Reputation: 1599
I have table A
, containing employee IDs
and sequential date steps since their employment start date
(in this case 1x
employee who started on 1/1/1900
).
employee_id date
1xxxxxxx 1/1/1900
1xxxxxxx 4/1/1900
1xxxxxxx 7/1/1900
1xxxxxxx 10/1/1900
1xxxxxxx 1/1/1901
1xxxxxxx 4/1/1901
1xxxxxxx 7/1/1901
1xxxxxxx 10/1/1901
I also have table B, containing all ratings an employee ever received:
employee_id rating date
1xxxxxxx 2 1/1/1900
1xxxxxxx 3 6/1/1900
1xxxxxxx 4 12/31/1900
1xxxxxxx 4 8/2/1901
1xxxxxxx 5 10/1/1901
How would I join B
to A
to obtain the most current rating for the employee as of date A.date
? This is the desired output:
employee_id date rating
1xxxxxxx 1/1/1900 2
1xxxxxxx 4/1/1900 2
1xxxxxxx 7/1/1900 3
1xxxxxxx 10/1/1900 3
1xxxxxxx 1/1/1901 4
1xxxxxxx 4/1/1901 4
1xxxxxxx 7/1/1901 4
1xxxxxxx 10/1/1901 5
Upvotes: 1
Views: 2411
Reputation: 20730
(This is supplemental to @GordonLinoff answer)
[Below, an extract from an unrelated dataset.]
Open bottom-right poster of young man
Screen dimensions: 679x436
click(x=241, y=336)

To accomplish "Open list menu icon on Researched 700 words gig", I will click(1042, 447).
Subquery decorrelation in Presto currently is able to to decorrelate a predicate when it's "near the top". It is not currently capable of decorrelating ORDER BY
or TopN
(ORDER BY .. LIMIT
) (issue). This can be worked around by using max_by
instead. This turns a subquery into aggregation query which Presto can decorrelate.
WITH a AS ( SELECT 1 employee_id, 2 date ),
b AS ( SELECT * FROM (VALUES (1, 2, 2), (1, 1, 1), (1, 3, 3)) t(employee_id, date, rating) )
select a.*,
(select min_by(b.rating, b.date)
from b
where b.employee_id = a.employee_id and
b.date <= a.date
) as rating
from a;
employee_id | date | rating
-------------+------+--------
1 | 2 | 1
(1 row)
Upvotes: 3
Reputation: 1269883
A simple way to express this uses a correlated subquery:
select a.*,
(select b.rating
from b
where b.employee_id = a.employee_id and
b.date <= a.date
order by b.date desc
limit 1
) as rating
from a;
If you need more than one column, then a more complicated query is needed. One approach is:
select ab.*
from (select a.*, b.*, -- list the columns you want
row_number() over (partition by a.employee_id, a.date order by b.date desc) as seqnum
from a left join
b
on b.employee_id = a.employee_id and
b.date <= a.date
) ab
where seqnum = 1;
Upvotes: 1